Republican vice-presidential nominee JD Vance’s appearance at a far-right Christian revival tour last month may have broken tax and election laws, experts say.
On Sept. 28, Vance held an official campaign event in Monroeville, Pennsylvania, in partnership with the Courage Tour, a series of swing-state rallies hosted by a pro-Trump Christian influencer that combine prayer, public speakers, tutorials on how to become a poll worker and get-out-the-vote programming.
Ziklag, a secretive organization of wealthy Christians, funds the Courage Tour, according to previously unreported documents obtained by ProPublica and Documented. A private donor video produced by Ziklag said the group intended to spend $700,000 in 2024 to mobilize Christian voters by funding “targeted rallies in swing states” led by Lance Wallnau, the pro-Trump influencer.
Even before the Vance event, ProPublica previously reported that tax experts believed Ziklag’s 2024 election-related efforts could be in violation of tax law. The Vance event, they said, raised even more red flags about whether a tax-exempt charity had improperly benefited the Trump-Vance campaign.
According to Texas corporation records, the Courage Tour is a project of Lance Wallnau Ministries Inc., a 501(c)(3) charity led by Wallnau. There have been five Courage Tour events this year, and Vance is the only top-of-the-ticket candidate to appear at any of them.
Wallnau has said that Vice President Kamala Harris is possessed by “the spirit of Jezebel” and practices “witchcraft.” As ProPublica reported, Wallnau is also an adviser to Ziklag, whose long-term goal is to help conservative Christians “take dominion” over the most important areas of American society, such as education, government and entertainment.
The Vance campaign portion was tucked in between Courage Tour events, and organizers took pains to say that Wallnau’s podcast hosted the hourlong segment, not the Courage Tour. Two signs near the stage said Wallnau’s podcast was hosting Vance. And during Vance’s conversation with a local pastor, the Courage Tour’s logo was replaced by the Trump-Vance logo on the screen.

Data shown:
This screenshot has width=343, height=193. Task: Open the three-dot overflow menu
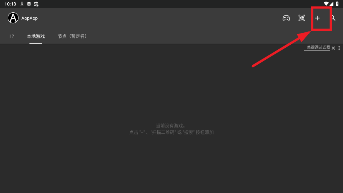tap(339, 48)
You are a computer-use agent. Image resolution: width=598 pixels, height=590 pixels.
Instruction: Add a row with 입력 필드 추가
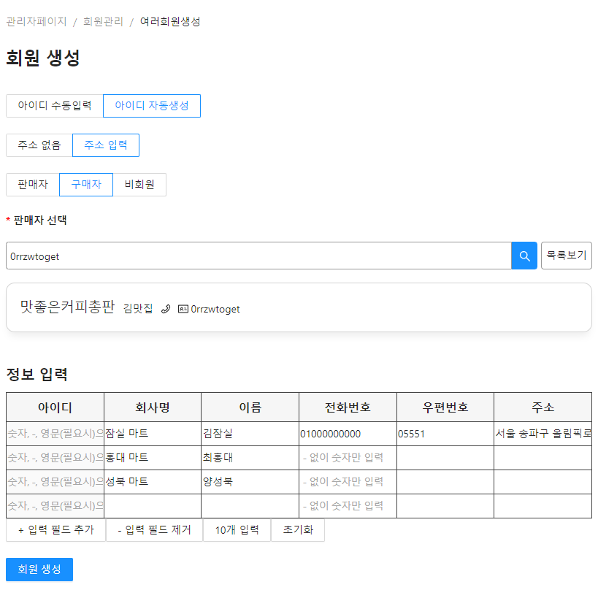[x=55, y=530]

--

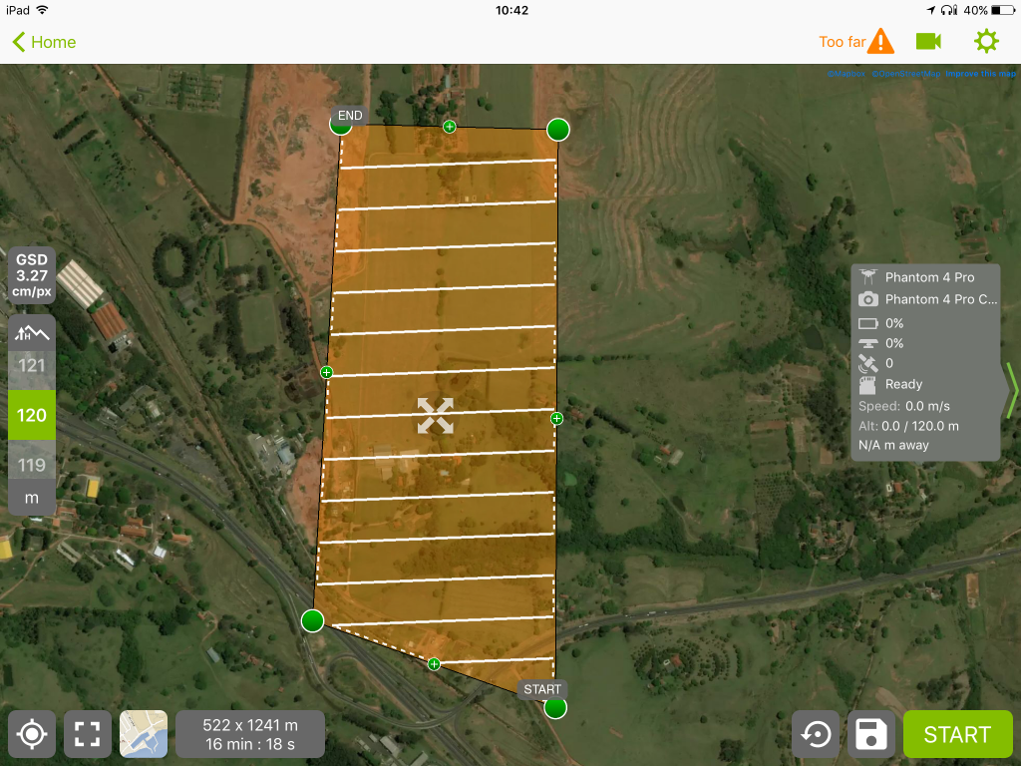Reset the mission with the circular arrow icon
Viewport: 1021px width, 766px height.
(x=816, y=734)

==

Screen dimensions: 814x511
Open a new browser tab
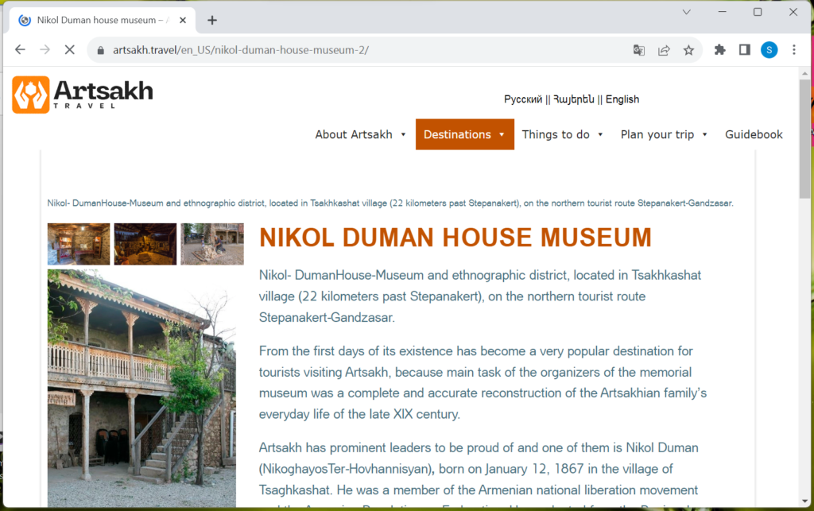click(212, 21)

Tasks for this exercise:
A) Echo the Courage Tour passage, giving everything from "Republican vice-presidential nominee" down to "and get-out-the-vote programming.".
B) In the Courage Tour passage, how much did Ziklag's donor video say the group intended to spend in 2024 to mobilize Christian voters?

Task solutions:
A)
Republican vice-presidential nominee JD Vance’s appearance at a far-right Christian revival tour last month may have broken tax and election laws, experts say.
On Sept. 28, Vance held an official campaign event in Monroeville, Pennsylvania, in partnership with the Courage Tour, a series of swing-state rallies hosted by a pro-Trump Christian influencer that combine prayer, public speakers, tutorials on how to become a poll worker and get-out-the-vote programming.

B) $700,000